Pointing records for text and elements
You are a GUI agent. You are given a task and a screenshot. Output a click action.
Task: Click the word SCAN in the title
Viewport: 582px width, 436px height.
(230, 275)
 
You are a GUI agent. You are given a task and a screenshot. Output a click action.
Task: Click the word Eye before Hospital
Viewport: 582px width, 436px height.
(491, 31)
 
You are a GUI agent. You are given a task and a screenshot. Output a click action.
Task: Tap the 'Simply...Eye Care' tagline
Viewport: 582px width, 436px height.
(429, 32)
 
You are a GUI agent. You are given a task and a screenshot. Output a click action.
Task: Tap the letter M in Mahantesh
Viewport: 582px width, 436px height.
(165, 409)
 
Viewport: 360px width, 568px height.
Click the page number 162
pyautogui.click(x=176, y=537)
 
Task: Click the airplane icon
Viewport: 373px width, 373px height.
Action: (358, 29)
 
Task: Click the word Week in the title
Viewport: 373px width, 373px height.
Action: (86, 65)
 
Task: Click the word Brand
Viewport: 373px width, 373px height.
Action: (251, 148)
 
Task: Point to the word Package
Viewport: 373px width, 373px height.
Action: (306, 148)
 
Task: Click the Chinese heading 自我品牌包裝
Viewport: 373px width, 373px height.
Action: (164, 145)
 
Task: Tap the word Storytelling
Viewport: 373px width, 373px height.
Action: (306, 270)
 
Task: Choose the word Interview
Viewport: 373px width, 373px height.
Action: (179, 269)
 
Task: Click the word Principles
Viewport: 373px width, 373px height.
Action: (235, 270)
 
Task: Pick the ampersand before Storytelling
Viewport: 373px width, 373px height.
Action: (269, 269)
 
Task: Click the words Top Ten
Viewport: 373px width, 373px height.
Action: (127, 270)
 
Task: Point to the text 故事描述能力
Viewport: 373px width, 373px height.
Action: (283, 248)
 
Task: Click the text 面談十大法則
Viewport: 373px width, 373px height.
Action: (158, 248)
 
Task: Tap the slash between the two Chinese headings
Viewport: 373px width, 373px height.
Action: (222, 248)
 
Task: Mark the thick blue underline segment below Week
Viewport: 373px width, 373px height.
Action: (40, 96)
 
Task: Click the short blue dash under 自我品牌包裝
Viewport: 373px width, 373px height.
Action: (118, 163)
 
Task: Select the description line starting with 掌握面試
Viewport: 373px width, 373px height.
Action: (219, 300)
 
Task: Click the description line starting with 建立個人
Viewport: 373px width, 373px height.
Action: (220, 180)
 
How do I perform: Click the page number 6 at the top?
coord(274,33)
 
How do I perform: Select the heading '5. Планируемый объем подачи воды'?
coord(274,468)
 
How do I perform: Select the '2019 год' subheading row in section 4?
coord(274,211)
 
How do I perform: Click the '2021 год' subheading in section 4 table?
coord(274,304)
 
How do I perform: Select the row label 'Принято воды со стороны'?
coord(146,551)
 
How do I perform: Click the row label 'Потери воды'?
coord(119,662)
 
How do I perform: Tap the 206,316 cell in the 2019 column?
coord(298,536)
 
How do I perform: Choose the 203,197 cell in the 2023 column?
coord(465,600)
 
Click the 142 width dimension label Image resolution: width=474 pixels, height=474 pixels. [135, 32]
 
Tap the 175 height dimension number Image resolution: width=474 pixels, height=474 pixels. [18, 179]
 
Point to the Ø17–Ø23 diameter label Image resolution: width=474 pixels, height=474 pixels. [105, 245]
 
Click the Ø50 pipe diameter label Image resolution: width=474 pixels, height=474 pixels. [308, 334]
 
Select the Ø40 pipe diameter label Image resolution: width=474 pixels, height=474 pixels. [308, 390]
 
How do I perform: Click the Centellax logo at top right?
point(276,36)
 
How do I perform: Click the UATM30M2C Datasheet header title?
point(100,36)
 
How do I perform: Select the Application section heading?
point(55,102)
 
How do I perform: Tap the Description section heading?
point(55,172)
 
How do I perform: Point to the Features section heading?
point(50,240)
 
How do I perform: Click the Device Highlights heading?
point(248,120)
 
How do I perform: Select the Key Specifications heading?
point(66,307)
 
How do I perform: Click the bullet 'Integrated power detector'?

THE TASK: Extract every line of the material above that contains the string "starting".

FINISHED ANSWER:
Task: Select the description line starting with 掌握面試
Task: Click the description line starting with 建立個人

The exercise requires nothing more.